Deploy a Flask app to Vercel with zero configuration. Learn how to ship from a template, the Vercel CLI, or Git, and configure response streaming, middleware, cron jobs, the Bun runtime, and Observability.

8 min read
Last updated June 13, 2026

Flask is a lightweight Web Server Gateway Interface (WSGI) web framework for Python. It gives you a small core, a built-in development server and debugger, request routing, and Jinja templating, and it leaves choices like your database and authentication to you through a large ecosystem of extensions.

On Vercel, you can deploy a Flask app with zero configuration: your app becomes a Vercel Function running on Fluid compute, and you get response streaming, preview deployments, and observability without extra setup.
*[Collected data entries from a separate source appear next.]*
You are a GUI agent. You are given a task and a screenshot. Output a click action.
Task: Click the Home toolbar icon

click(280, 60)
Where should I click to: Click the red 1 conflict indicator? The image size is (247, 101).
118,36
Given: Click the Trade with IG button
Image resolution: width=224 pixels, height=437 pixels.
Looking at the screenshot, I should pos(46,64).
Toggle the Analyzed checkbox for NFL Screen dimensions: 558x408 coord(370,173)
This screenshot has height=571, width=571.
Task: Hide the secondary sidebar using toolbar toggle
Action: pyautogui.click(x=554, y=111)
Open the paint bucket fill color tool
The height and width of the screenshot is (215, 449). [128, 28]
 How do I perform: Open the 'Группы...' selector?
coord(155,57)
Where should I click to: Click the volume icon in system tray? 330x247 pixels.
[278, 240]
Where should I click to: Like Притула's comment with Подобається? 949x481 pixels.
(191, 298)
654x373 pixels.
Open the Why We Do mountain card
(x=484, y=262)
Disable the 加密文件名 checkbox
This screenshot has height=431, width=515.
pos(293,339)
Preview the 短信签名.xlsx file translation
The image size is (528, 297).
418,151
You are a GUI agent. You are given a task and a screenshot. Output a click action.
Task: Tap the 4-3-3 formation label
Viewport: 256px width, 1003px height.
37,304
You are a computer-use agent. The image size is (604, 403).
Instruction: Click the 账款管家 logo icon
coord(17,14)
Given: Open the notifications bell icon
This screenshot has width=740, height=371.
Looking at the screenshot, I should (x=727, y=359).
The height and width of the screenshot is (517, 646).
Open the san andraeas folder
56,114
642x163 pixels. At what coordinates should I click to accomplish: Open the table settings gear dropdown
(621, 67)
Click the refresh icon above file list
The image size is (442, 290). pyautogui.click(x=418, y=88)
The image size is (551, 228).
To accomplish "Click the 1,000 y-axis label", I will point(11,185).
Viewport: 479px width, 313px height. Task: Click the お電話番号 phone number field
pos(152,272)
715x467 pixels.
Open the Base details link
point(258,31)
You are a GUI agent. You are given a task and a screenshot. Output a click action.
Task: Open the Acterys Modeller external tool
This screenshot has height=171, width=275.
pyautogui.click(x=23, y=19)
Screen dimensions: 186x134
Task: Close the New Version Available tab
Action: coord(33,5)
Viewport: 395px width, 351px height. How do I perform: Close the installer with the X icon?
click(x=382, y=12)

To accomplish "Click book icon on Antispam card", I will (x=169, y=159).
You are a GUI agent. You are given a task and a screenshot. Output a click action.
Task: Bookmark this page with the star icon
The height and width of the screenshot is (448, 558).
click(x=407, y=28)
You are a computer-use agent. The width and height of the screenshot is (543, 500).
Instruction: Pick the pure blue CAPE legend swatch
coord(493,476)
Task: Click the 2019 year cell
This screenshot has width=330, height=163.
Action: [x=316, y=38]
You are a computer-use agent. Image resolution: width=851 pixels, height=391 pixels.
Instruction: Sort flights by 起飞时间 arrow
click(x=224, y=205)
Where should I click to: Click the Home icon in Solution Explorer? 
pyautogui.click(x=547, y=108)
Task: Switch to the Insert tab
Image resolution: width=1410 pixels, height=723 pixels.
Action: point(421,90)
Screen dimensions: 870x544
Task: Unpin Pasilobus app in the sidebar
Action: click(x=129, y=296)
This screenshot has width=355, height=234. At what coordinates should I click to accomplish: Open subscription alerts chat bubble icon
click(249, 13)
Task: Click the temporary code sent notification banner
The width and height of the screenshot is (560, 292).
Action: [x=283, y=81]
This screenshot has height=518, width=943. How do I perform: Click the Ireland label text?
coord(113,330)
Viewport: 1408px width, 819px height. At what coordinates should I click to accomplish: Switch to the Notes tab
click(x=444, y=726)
This guide walks you through deploying a Flask app to Vercel from a template, the Vercel CLI, or a Git repository, then configuring features such as streaming, request hooks alongside Routing Middleware, cron jobs, the Python version, and observability.

Before you begin, make sure you have:

  • A Vercel account
  • Python 3.12 or newer and a package manager (e.g., pip)
  • An existing Flask project, or a new one created from a Flask template
  • A Git repository on GitHub, GitLab, or Bitbucket (if you want Git-based deployments)
  • Vercel CLI installed (npm i -g vercel)

When you deploy a Flask app, Vercel detects the framework from your dependencies and builds it for the Python runtime. Your Flask app handles every request through a single Vercel Function, which runs on Fluid compute by default. Your app scales with traffic, and you pay only for the compute your function uses, not for idle time.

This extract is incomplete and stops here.